Your work so far is fantastic, like everyone else has said your painting is very clean. I especially like your librarian, great job on working that blue around from dark to highlights. It has got me back in the mood for doing some more painting tonight. Keep up the good work and I will wait for more!


----------



## LukeValantine (Dec 2, 2008)

Not enough plasma?


----------



## louisshli (Aug 19, 2010)

To everyone's comment regarding plasma coils, thanks. I may have to re-consider that. Initially I wanted to keep weapons simple, w/ the exceptions of power weapons. Given everyone's comment, I will definitely keep this in consideration when I work on my 2nd tactical squad (plasma gun/plasma cannon).... Thanks to everyone who's been reading this. My DC unit is going quite slow at the moment, just some basecoat done on the various fiddly bits but nothing fancy yet... I will attempt to at least finish three more figs so I get a legal unit for the February army painting challenge.


----------



## Varakir (Sep 2, 2009)

louisshli said:


> No updates, but just wanted to test out my sig.... thanks again Varakir!! Appreciate it.

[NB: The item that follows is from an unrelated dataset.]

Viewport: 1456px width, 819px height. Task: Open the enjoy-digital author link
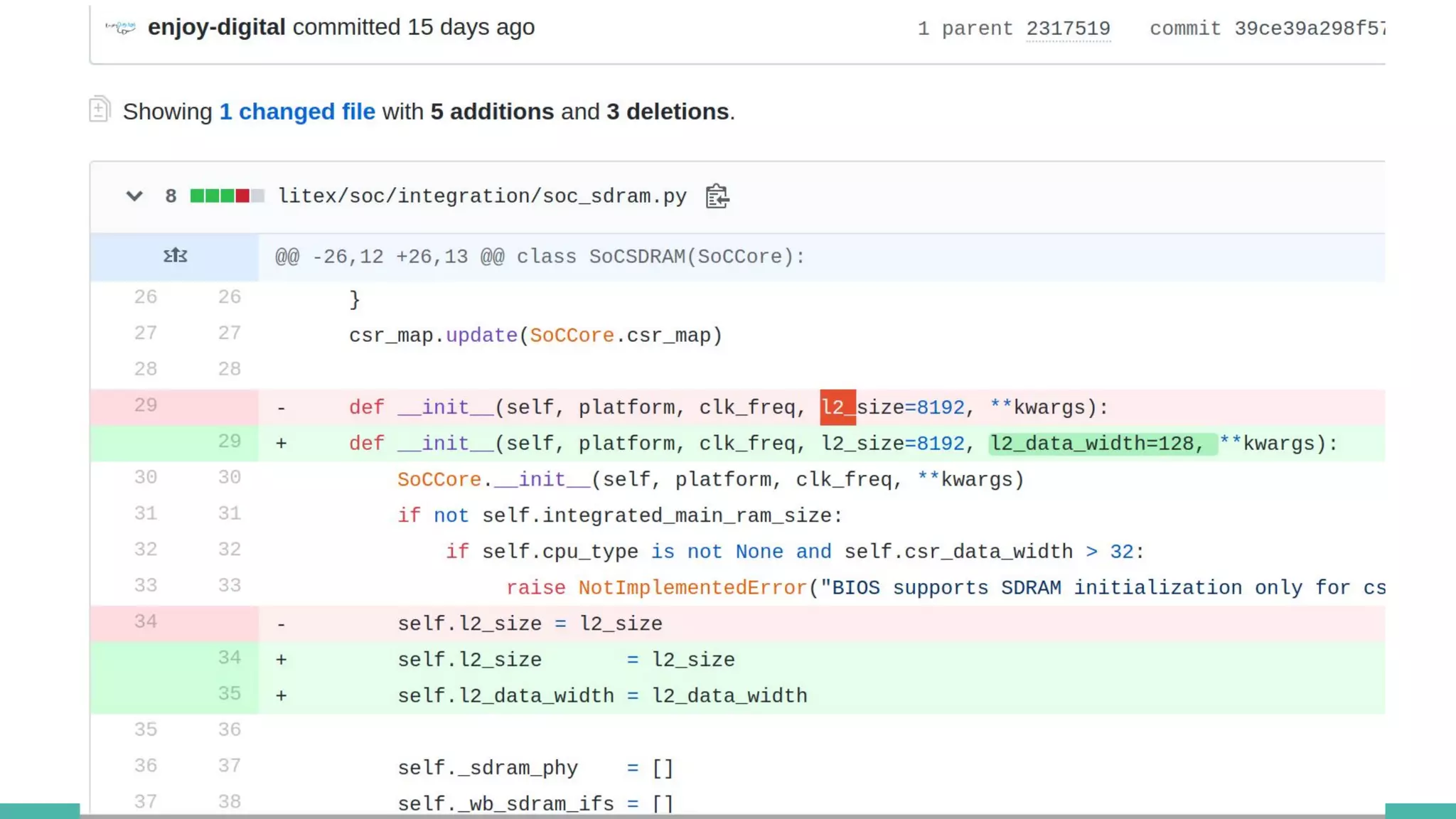click(216, 27)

More than welcome mate, happy to help bring attention to your work:victory:

I think all the C&C i could possibly offer has been put forward by others, so i'll just say that you have a great looking army so far!

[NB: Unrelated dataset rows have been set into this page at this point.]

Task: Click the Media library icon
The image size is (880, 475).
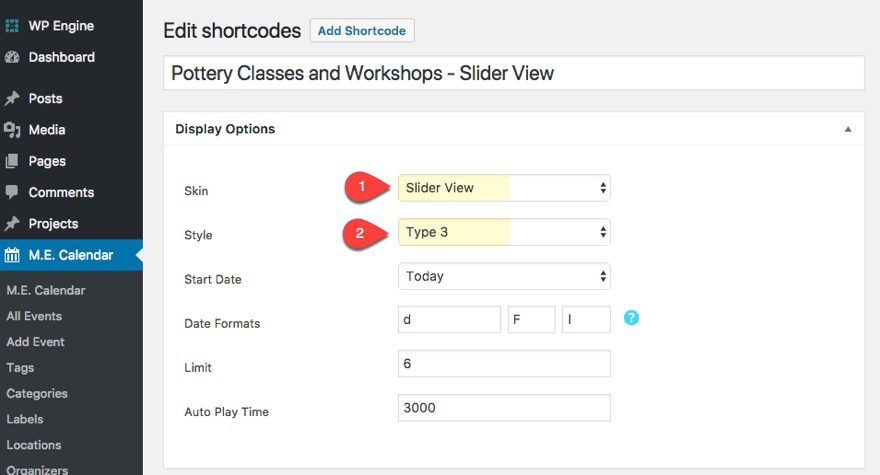Action: point(12,130)
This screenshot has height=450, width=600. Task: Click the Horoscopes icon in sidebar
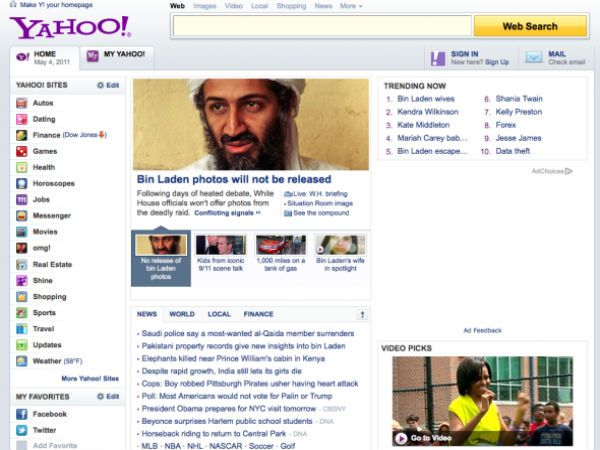click(22, 183)
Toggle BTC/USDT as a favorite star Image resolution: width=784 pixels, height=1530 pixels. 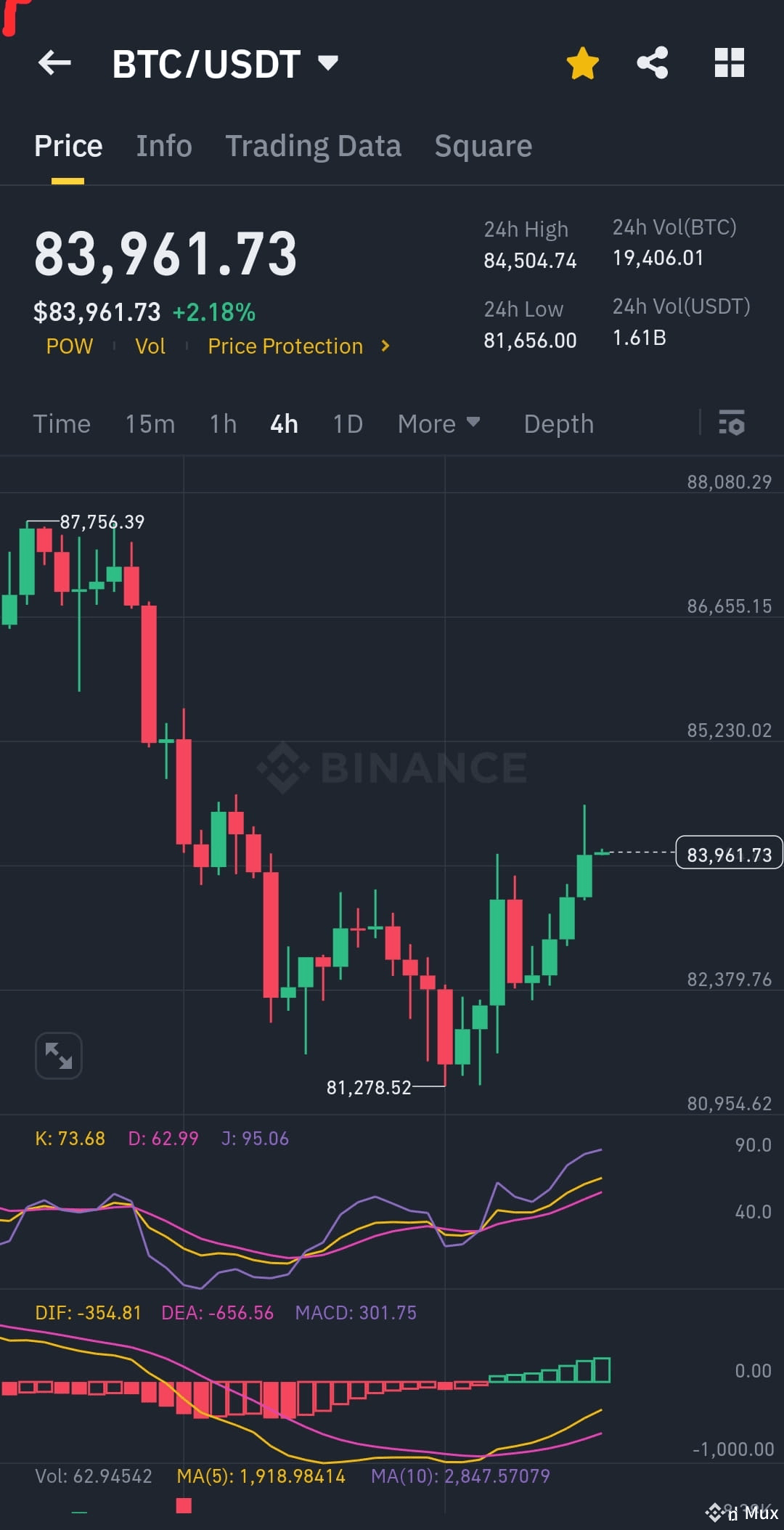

Actually 1 thing i wanted to ask....did you use weathering powder on your tanks?


----------



## louisshli (Aug 19, 2010)

Varakir,

Glad that you paid my log a visit.... and to answer your question, no I actually just weather them using a stippling brush/medium drybrush. It's just scorched brown w/ a tiny touch of bestial as a final touch.... nothing fancy. I've thought about the FW weathering powder... may give that a try, but I find that the paint do a decent job... as long as you make sure that you've scrubbed off most of the paint off the drybrush/stippling brush... hope this helps.


----------



## piemaster (Oct 9, 2009)

My lunchbreak is fastly drawing to a close. I will have to read through this later tonight. Nice big red Baal you have there! Good job its your avatar otherwise I wouldn't have noticed this thread.


----------



## louisshli (Aug 19, 2010)

What's up my fellow heretics? It's definitely been awhile since I last posted a thing. Over four months actually. I've been away from the painting station this whole time catching up with other interests such as Marvel vs Capcom 3 and battling it out on XBOX Live in Super Street Fighter IV. Then one day while trying to tidy up some stuff (for our first baby boy's arrival in the fall) my beloved Blood Angels called out to me and looking at my Death Company that's been only base-coated with some Mechrite and Iyanden Darksun, realized I've forsaken them. So I've snapped out of my Capcom daze and decided to get back and paint. I'll be posting some DCs soon but sadly I believe I'm disqualified from the Heresy Online Painting Competition. Oh well... Hope you'll continue to follow this log... Hope everyone's been well...


----------



## Midge913 (Oct 21, 2010)

Good to see you back at it mate! Look forward to the Death Company.


----------



## louisshli (Aug 19, 2010)

Hey fellow heretics! Hope y'all having a great weekend. I managed to finish another three Death Company, bringing the unit to a grand total of 4. Got four left to go (generic bolt pistol/chainsword) and hopefully I can finish these guys in a week's time (two top). Realized that there will be a 40K campaign happening at the end of July, with each participant requiring a 1,750pt army.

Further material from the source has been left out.